Mindy Ginsberg has had an interesting first year as CEO of Match Group, the $11 billion dating empire which owns Tinder, OkCupid, and Match.com, and a handful of other sites.
In March, her second month as CEO, the company filed a patent infringement lawsuit in a district court in Texas, alleging that competitor Bumble infringed on two Tinder patents, one of which involves the "swipe" technology that Tinder has made famous. Bumble counter-sued, triggering a very public battle between the two companies.
Then, in May, Facebook announced that it was entering the dating marketplace, triggering a 20% one-day drop in Match Group's share price.
"Are you suggesting that drama follows me?" she asked, drawing guffaws at Fortune's Brain Storm TECH conference in Aspen, Colo.
Ginsberg recalled the moment she learned that a new competitor had entered the dating arena. She had just finished preparing remarks for an earnings call, when her phone began blowing up with the news. "The stock started dropping a dollar a minute," she recalled. "I just threw all [my prepared remarks] away and started over."
Despite the market's response, Ginsberg remains sanguine about the development.

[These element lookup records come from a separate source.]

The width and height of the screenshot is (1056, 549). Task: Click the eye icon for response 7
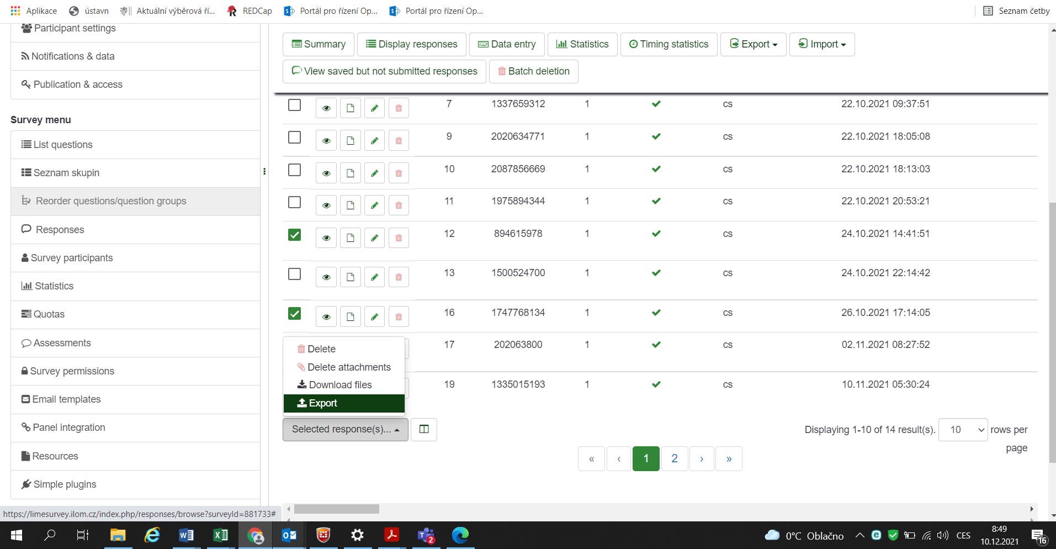click(x=326, y=108)
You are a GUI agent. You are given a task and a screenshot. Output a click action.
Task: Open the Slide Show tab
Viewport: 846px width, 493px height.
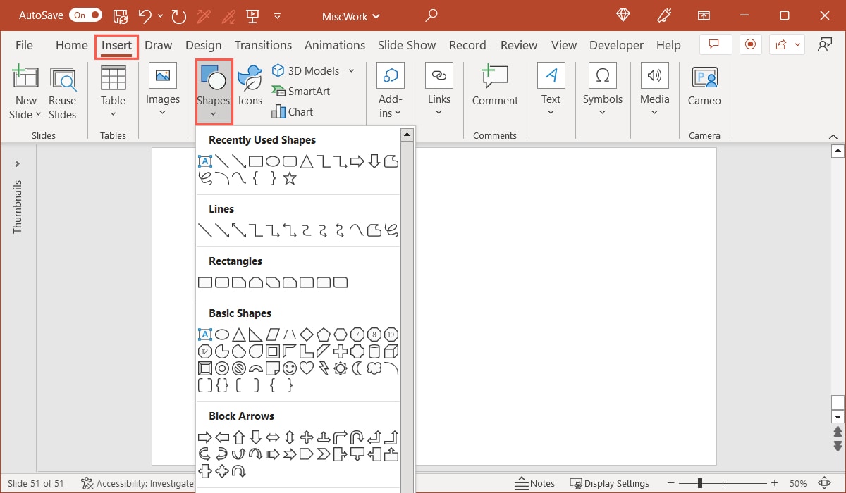[407, 44]
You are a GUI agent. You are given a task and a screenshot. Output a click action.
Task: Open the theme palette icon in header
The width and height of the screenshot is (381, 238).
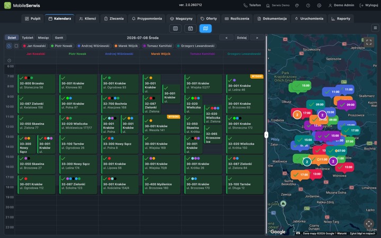pos(297,5)

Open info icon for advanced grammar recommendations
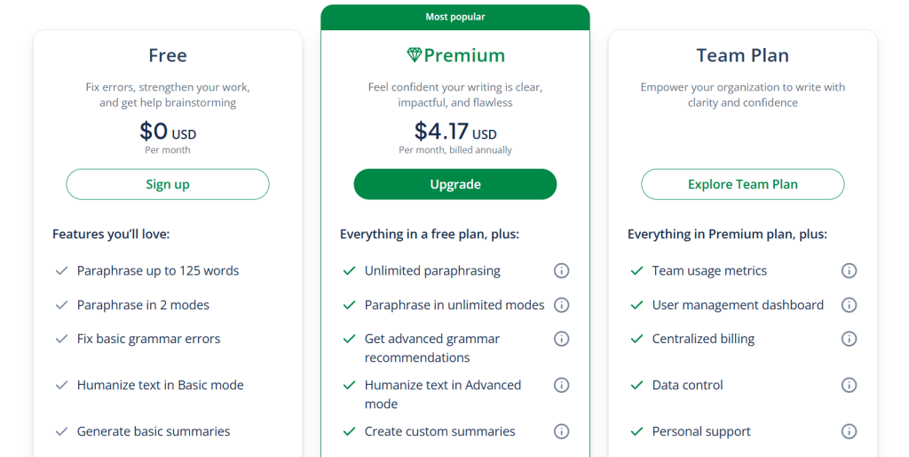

Ginsberg feels confident that the mostly young love-seekers, who use the now five-year-old Tinder, don't want to be dating on the same platform where their parents hang out. Until last year, Tinder users signed up through Facebook Connect. But in 2017, the company launched an option to sign up via text. "Seventy five percent of people used the text option, opting to separate their Facebook life from their dating life," she says.
Also, Ginsberg says, serious daters know this is a volume game. "When you really want to get out there and meet someone, you're usually on more than one [app], usually three," she says. Facebook has always been an implicit dating site, re-connecting old sweethearts and allowing friends of friends to meet. "While I'd never underestimate Facebook, we focus on just one thing."
And that one thing means deeply studying the behaviors of people who use the sites, and responding to whom they actually respond to, not necessarily who they say they’re looking for. Some 20 years ago, she says, she went looking for love online. “When I was online dating I thought I wanted to meet a tall Jewish guy, but I ended up marrying a short Indian guy,” she says. “You just never know.”